WHAT THE TASK ASKS
The result should hold only the lines from the one with "Click the 'Response-evaluable" through the final line of the data below, transcribed exactly, pictures left out.

___ DATA SUPPLIED ___

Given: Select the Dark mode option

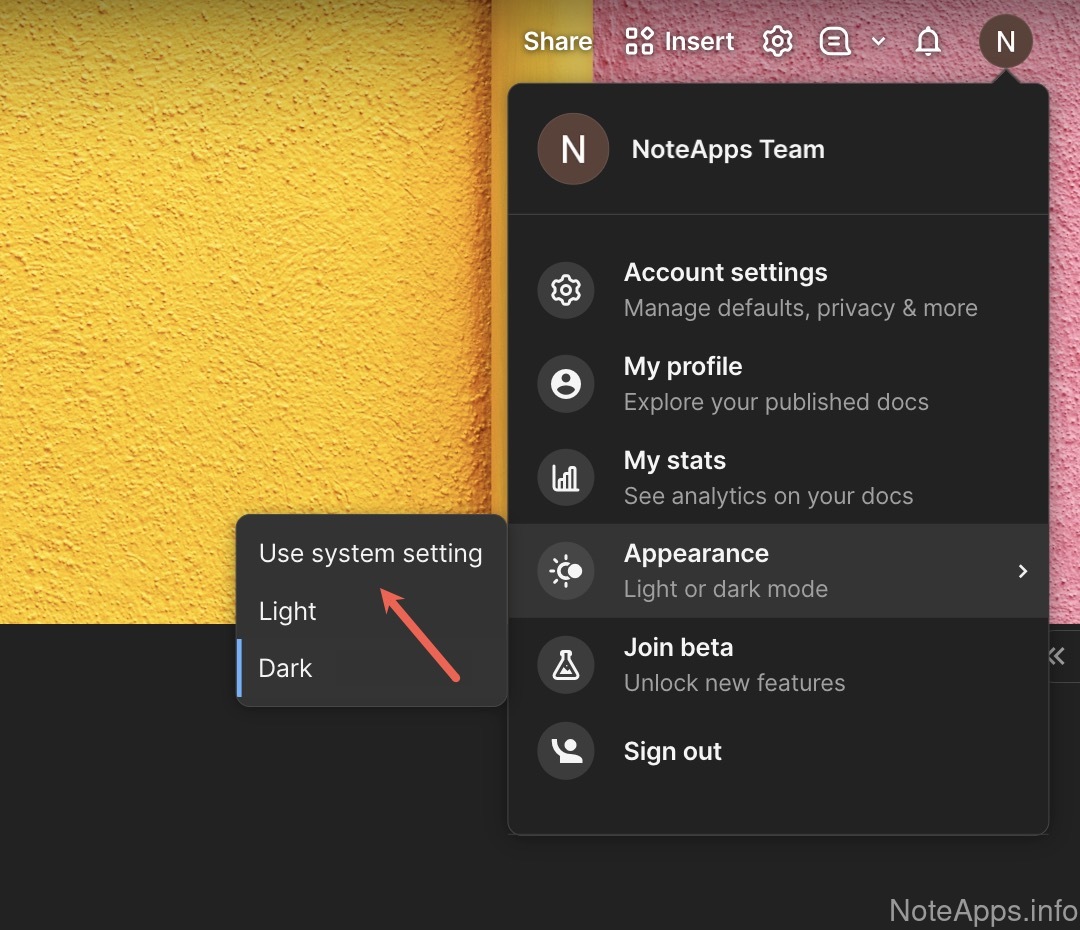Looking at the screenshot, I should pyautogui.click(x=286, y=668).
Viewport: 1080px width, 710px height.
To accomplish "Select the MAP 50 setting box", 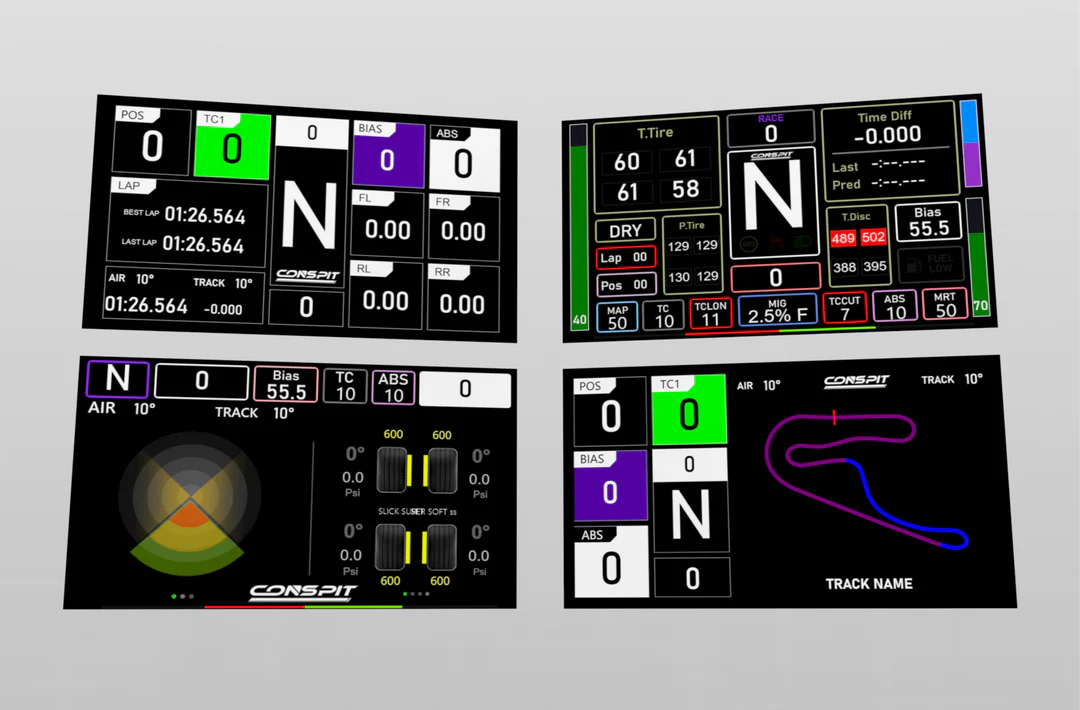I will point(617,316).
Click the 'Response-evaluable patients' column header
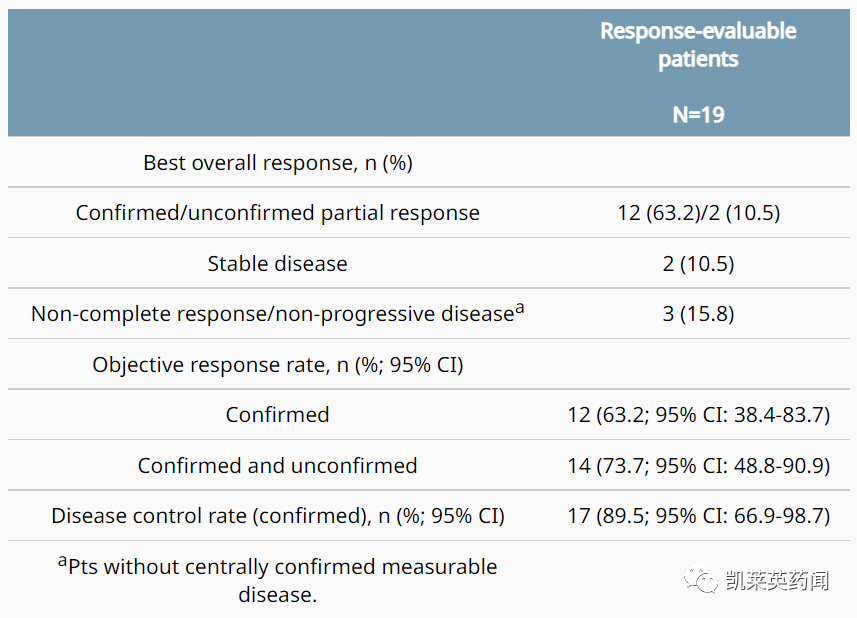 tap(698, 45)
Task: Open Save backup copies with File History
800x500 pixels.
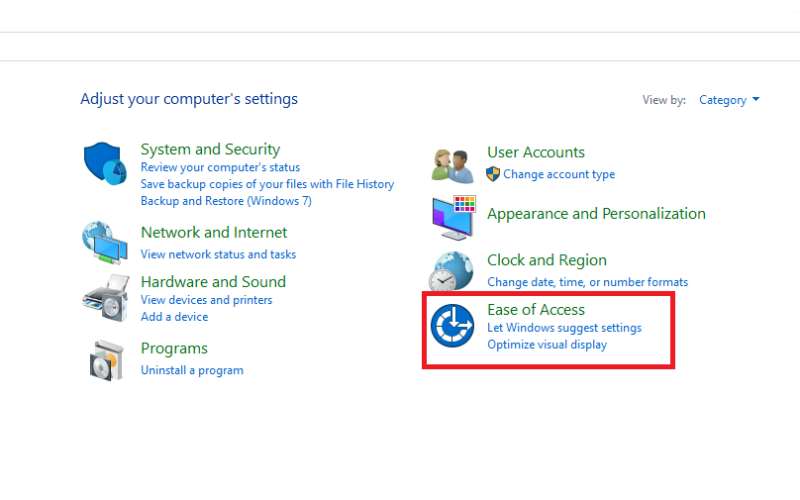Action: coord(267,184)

___

ANSWER FOR THE TASK
Click the 'Response-evaluable patients' column header
 tap(698, 45)
Task: Open Save backup copies with File History
800x500 pixels.
Action: coord(267,184)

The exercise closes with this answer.